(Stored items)
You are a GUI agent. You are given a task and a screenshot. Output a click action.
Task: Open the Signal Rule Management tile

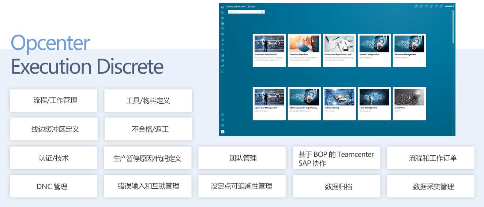tap(269, 104)
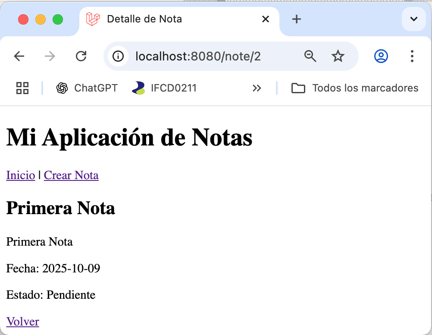Open the IFCD0211 bookmark

[164, 88]
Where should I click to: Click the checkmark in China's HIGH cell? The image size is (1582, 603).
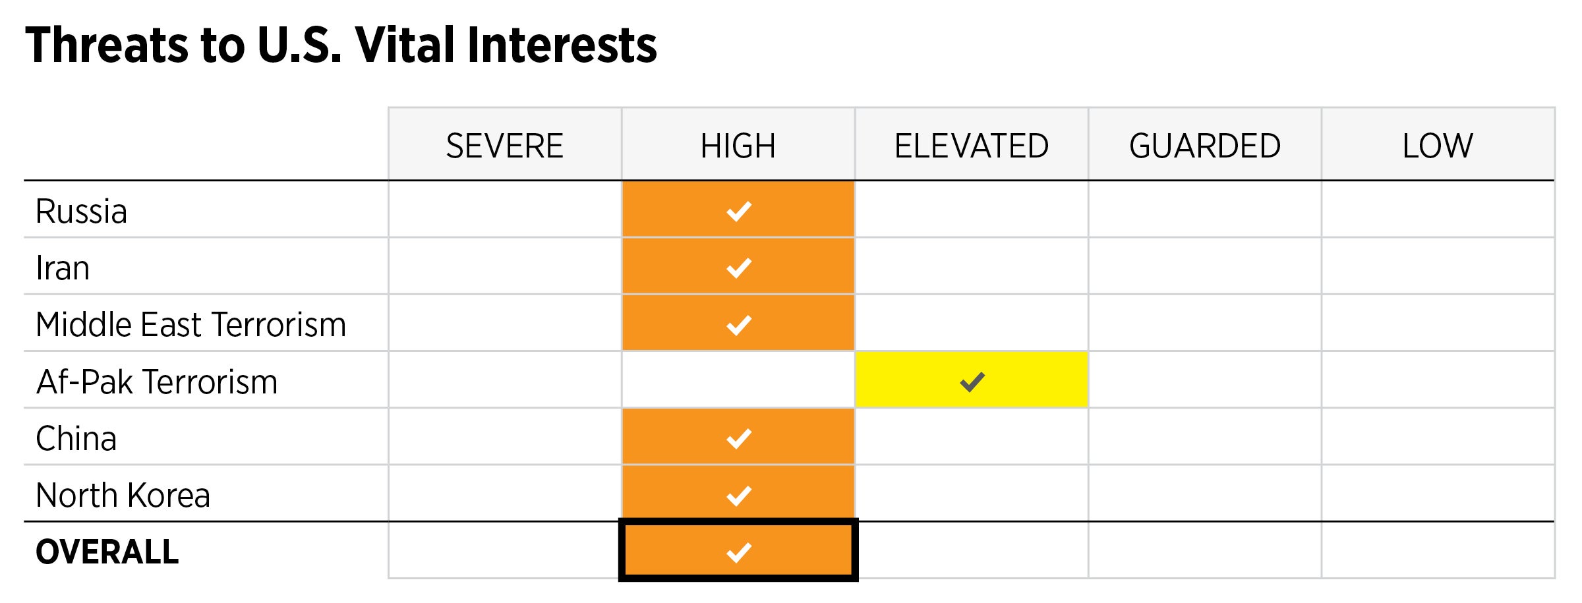coord(738,438)
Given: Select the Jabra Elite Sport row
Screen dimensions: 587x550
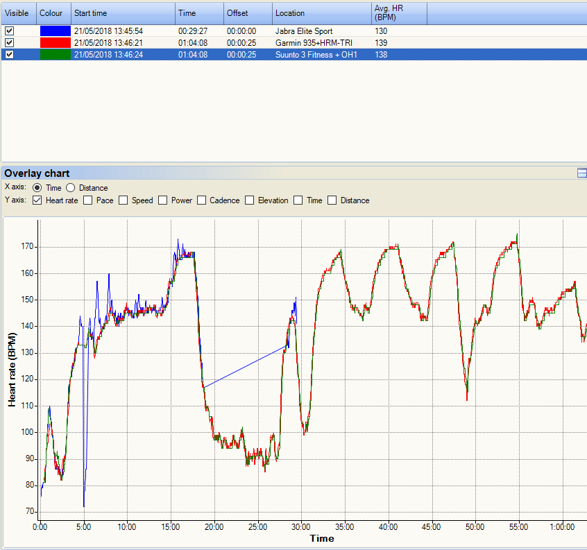Looking at the screenshot, I should point(303,31).
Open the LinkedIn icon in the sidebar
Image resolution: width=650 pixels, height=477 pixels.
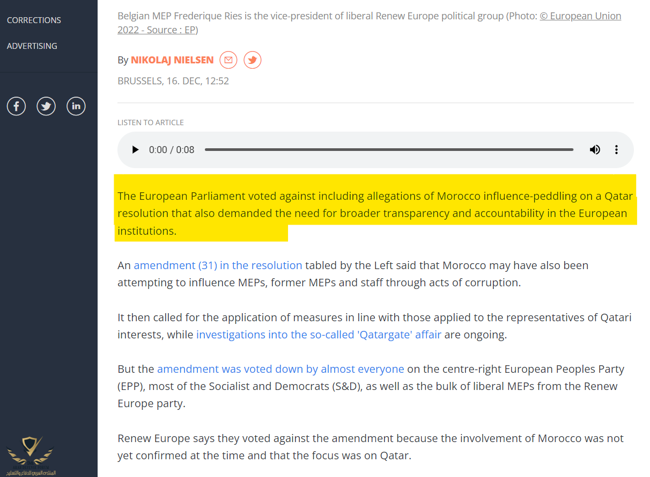coord(76,106)
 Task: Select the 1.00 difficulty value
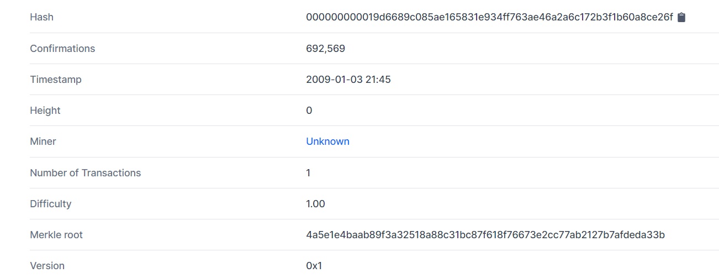[x=315, y=204]
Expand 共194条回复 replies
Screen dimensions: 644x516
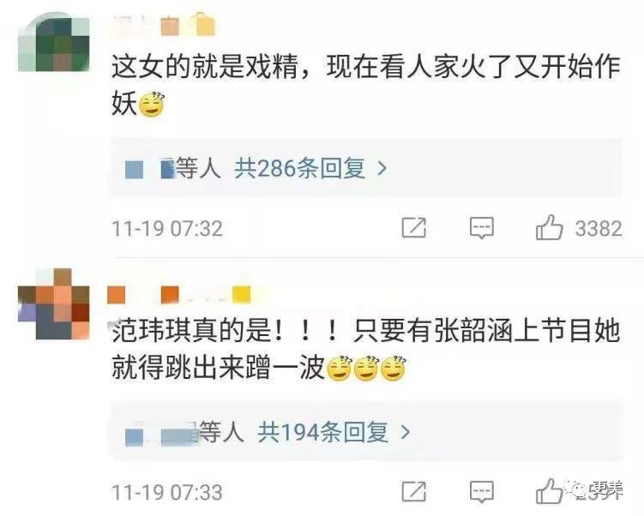pyautogui.click(x=322, y=432)
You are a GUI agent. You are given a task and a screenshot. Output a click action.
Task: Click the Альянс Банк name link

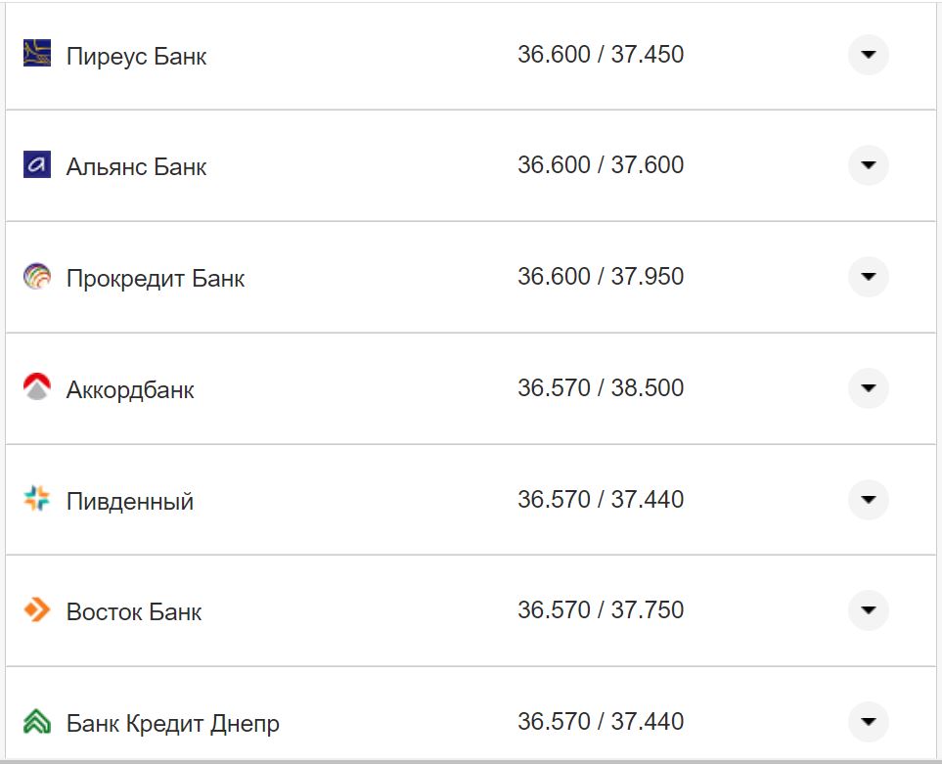coord(133,165)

## TO DO
Leaving the images behind, set down every entry word for word.

## EXERCISE OUTPUT
You are a GUI agent. You are given a task and a screenshot. Output a click action.
Task: Open the Signal Rule Management tile

tap(269, 104)
Open the IFCD0211 bookmark

[164, 88]
Where should I click to: Click the checkmark in China's HIGH cell? The image size is (1582, 603).
coord(738,438)
Given: Select the Jabra Elite Sport row
Screen dimensions: 587x550
Looking at the screenshot, I should point(303,31).
Open the LinkedIn icon in the sidebar
Image resolution: width=650 pixels, height=477 pixels.
coord(76,106)
 Task: Select the 1.00 difficulty value
[x=315, y=204]
Expand 共194条回复 replies
Screen dimensions: 644x516
pyautogui.click(x=322, y=432)
You are a GUI agent. You are given a task and a screenshot. Output a click action.
Task: Click the Альянс Банк name link

coord(133,165)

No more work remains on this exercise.